## Work to complete:
Your answer must consist of exactly the lines below, starting with the line with "Open the attached" and going on through the line with "Image resolution: width=285", and nothing else.
START Dataset
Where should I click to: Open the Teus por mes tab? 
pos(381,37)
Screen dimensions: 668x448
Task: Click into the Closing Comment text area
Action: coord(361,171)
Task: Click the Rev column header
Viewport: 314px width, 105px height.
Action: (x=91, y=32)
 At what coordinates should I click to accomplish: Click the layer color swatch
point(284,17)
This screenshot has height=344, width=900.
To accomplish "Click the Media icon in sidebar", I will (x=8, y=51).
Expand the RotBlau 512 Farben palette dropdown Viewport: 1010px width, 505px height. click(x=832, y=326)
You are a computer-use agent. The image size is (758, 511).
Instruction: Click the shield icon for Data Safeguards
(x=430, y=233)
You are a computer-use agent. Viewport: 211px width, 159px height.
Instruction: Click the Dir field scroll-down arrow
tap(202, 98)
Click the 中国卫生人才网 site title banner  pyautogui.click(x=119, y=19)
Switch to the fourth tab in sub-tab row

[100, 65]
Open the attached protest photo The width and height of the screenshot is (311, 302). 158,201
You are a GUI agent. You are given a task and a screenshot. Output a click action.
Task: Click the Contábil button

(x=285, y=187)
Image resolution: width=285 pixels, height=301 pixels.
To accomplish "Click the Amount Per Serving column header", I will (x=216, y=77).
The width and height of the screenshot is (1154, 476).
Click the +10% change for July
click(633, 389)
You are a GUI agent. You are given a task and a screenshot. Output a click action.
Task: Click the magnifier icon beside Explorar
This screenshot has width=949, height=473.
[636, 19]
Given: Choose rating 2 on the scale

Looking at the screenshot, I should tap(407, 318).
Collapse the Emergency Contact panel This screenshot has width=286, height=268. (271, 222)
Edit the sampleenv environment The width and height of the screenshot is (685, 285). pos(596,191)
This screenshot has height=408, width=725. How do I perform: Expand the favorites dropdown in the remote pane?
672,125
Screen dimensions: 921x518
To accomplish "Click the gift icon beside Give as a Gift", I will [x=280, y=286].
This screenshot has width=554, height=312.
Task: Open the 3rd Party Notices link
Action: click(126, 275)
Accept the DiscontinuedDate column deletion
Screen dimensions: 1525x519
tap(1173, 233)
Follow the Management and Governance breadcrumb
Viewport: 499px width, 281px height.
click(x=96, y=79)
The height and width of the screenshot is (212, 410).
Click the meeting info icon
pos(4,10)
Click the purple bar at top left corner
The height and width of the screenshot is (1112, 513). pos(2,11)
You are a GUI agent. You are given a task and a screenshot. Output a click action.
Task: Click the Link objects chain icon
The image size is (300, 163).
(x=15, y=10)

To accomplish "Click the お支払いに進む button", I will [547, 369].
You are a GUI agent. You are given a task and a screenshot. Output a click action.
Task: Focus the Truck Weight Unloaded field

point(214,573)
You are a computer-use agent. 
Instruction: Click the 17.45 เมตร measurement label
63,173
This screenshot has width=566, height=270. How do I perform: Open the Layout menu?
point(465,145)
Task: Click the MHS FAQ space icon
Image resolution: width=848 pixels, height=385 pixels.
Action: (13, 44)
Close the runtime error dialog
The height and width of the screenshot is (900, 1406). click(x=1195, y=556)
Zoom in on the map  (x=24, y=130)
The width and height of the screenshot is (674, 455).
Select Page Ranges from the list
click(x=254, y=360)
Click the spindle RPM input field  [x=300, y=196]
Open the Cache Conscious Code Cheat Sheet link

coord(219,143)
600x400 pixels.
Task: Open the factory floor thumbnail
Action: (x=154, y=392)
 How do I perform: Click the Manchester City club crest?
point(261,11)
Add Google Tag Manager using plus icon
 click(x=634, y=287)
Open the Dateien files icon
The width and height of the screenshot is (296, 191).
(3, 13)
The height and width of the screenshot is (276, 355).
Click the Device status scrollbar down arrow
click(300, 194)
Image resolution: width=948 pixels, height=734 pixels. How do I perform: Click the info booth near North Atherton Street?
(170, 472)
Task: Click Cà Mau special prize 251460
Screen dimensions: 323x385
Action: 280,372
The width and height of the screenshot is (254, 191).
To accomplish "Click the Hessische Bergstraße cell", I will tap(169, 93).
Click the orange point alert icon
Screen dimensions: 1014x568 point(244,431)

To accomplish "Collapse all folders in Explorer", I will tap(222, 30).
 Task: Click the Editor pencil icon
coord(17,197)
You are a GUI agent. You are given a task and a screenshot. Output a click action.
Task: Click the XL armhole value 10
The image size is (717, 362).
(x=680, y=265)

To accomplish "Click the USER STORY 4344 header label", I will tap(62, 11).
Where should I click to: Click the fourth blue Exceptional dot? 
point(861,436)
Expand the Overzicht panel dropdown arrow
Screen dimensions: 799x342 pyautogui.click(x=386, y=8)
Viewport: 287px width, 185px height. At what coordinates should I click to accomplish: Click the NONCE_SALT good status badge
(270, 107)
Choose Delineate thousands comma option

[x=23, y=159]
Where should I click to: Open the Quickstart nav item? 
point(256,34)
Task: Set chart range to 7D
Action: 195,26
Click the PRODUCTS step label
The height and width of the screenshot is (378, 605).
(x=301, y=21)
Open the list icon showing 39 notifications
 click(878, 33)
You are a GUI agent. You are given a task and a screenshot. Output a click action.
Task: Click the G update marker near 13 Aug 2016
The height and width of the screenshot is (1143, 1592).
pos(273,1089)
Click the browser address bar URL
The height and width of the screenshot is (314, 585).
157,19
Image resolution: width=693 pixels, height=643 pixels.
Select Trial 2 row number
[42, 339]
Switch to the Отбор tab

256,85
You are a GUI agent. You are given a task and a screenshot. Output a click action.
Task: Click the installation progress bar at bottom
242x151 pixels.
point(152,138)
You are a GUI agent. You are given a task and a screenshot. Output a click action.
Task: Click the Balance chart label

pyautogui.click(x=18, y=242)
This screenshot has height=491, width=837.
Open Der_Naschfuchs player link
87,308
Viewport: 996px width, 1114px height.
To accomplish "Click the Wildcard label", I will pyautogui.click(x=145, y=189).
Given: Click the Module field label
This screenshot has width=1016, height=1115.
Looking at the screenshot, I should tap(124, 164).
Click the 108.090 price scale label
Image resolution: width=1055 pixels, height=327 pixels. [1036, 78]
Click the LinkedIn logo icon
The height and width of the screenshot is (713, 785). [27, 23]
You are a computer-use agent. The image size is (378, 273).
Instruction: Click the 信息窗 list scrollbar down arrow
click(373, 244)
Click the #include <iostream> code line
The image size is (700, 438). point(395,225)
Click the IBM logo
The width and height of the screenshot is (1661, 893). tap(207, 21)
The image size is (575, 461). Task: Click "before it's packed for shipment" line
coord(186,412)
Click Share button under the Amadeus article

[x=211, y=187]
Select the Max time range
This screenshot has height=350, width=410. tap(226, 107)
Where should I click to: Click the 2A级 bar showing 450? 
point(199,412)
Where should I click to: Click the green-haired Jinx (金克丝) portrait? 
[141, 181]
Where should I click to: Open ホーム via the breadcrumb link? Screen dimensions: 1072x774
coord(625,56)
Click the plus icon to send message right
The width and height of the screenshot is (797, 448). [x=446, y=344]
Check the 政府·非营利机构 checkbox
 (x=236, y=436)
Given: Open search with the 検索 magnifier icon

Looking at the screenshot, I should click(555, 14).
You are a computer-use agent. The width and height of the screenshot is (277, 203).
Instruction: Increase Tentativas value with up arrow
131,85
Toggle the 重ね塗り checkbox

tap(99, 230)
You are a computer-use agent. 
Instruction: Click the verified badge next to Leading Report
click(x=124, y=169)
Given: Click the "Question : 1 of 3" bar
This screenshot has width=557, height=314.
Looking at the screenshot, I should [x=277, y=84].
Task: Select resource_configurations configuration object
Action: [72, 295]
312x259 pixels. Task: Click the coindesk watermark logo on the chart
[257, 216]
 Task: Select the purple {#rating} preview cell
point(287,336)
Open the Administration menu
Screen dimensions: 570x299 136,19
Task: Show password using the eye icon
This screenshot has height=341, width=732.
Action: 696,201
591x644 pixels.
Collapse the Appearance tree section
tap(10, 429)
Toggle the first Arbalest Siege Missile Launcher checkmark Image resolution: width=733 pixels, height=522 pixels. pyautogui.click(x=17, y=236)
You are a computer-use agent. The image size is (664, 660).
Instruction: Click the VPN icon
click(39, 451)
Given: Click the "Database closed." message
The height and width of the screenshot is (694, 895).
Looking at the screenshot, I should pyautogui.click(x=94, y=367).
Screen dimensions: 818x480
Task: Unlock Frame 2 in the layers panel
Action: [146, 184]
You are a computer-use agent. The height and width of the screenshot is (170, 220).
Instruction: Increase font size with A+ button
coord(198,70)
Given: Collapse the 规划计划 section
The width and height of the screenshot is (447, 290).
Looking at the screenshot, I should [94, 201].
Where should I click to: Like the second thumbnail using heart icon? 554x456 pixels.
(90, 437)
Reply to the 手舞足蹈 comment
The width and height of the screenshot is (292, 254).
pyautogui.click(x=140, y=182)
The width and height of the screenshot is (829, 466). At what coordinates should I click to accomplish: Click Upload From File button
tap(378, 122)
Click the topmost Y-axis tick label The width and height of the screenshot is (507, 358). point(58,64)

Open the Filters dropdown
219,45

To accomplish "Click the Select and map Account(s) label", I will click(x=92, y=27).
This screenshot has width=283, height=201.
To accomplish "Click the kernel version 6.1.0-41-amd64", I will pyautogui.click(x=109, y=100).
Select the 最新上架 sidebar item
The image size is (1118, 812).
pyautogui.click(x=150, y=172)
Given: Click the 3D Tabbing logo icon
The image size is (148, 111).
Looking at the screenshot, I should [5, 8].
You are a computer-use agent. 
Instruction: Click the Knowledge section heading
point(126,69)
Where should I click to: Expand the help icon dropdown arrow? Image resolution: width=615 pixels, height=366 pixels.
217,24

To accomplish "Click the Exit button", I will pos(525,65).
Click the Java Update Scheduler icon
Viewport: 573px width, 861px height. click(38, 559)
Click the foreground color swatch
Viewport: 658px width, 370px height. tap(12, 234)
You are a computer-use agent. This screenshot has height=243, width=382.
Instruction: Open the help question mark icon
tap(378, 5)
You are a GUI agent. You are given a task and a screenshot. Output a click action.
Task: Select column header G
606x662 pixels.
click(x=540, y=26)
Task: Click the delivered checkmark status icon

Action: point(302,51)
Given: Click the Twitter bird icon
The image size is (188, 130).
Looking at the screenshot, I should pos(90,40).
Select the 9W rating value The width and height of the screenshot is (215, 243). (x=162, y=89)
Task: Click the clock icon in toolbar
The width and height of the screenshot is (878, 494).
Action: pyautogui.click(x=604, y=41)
END Dataset
## Solution for this exercise:
Open the attached protest photo The width and height of the screenshot is (311, 302). 158,201
You are a GUI agent. You are given a task and a screenshot. Output a click action.
Task: Click the Contábil button

(x=285, y=187)
Image resolution: width=285 pixels, height=301 pixels.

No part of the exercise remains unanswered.